@krellin, it is possible that you get away with 8 hours a day (after a few years of experience) assuming that you did actually teach... I have seen teachers do that... and they are crap. My wife is a teacher, two cousins and a grandfather are/were professors, and my mother in law was a teacher... and each of them put in more than a normal work day most days and definitely more than a normal work week every week and more than a normal work year every year. Incidentally, my wife, who was laid off this spring along with everyone else in the district with less than 8 years experience (thanks to budget cuts and resulting class size increases), my wife is right now working on lessons with a colleague. Yes - she isn't even employed and she's working - on the hope that it will help her prepare for a job that might or might not come next year. Later this summer she attends three different one week courses offered by the school district.

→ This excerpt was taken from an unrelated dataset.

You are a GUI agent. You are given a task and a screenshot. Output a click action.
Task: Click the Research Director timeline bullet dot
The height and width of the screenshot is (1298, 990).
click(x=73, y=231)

The work, for a half-way decent teacher, doesn't end on the last day of school nor does it end at 3PM... there is always more to do... If your day ended at 3 and your year ended on the last day of school, then shame on you. Oh - and as far as materials and equipment... well, she has paper rationed out to her. If she uses more than a ream a semester (which is a given that she will - obviously) then it is on her. She provides the pencils, if she wants something laminated she pays for it.

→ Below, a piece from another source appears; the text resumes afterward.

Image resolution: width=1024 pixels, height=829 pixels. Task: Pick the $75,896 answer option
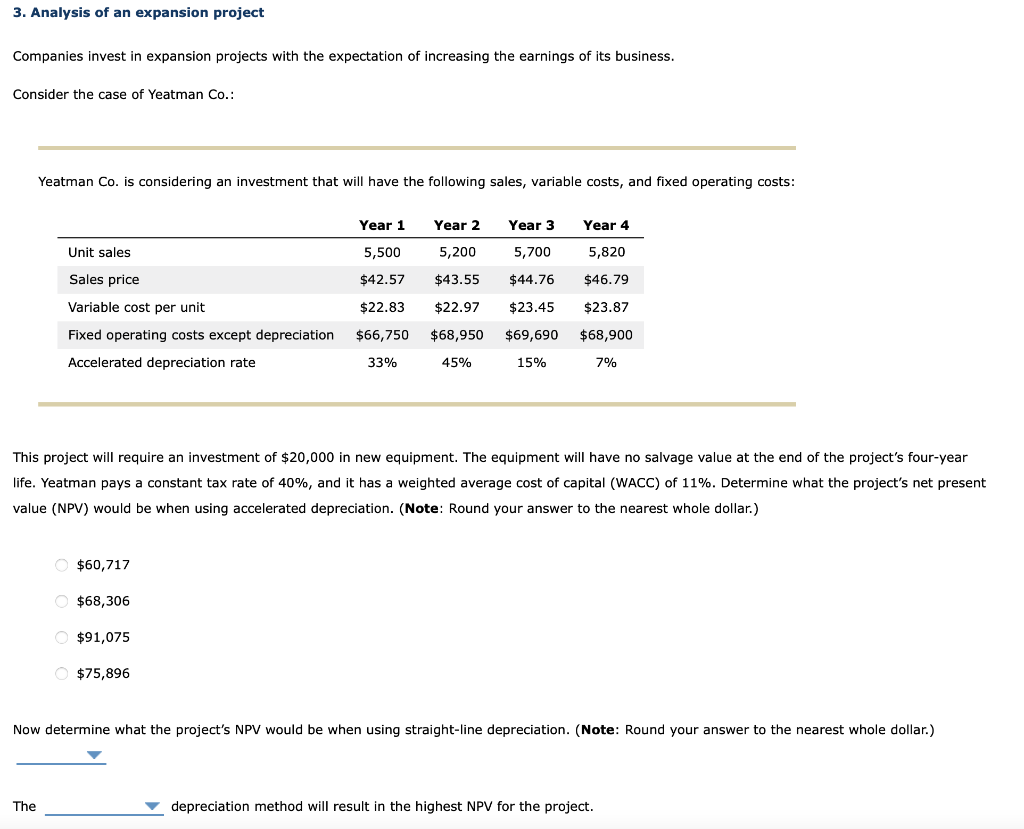click(x=61, y=674)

I was a student teacher this Spring and the science department I was in had a budget of $100 per teacher per year. This is science we're talking about... with equipment that breaks down, projector bulbs and such that go out, chemicals and biological specimens that get used... not to mention paper and toner. A kid loses a paper, and literally, the teacher would say "you'll need to get a copy from a friend". Several teachers had projector bulbs go out on them during the semester and literally they had to stop using the projector (this effects slide shows as well as videos and demonstration experiments). Granted, I live in California - which, though it boasts the sixth largest economy in the world also has the second lowest per student spending in the country (second only to Mississippi)... but things are hard all around. Education funding is based on property taxes and whatever the state gives you - both of which can vary significantly from year to year and decade to decade - and have been crap and getting worse for the last few years.
So - your lack of being able to see past your own lazy ass 8-hour-per day nose and your complete lack of knowledge of the economic situation in education in this country is hereby noted.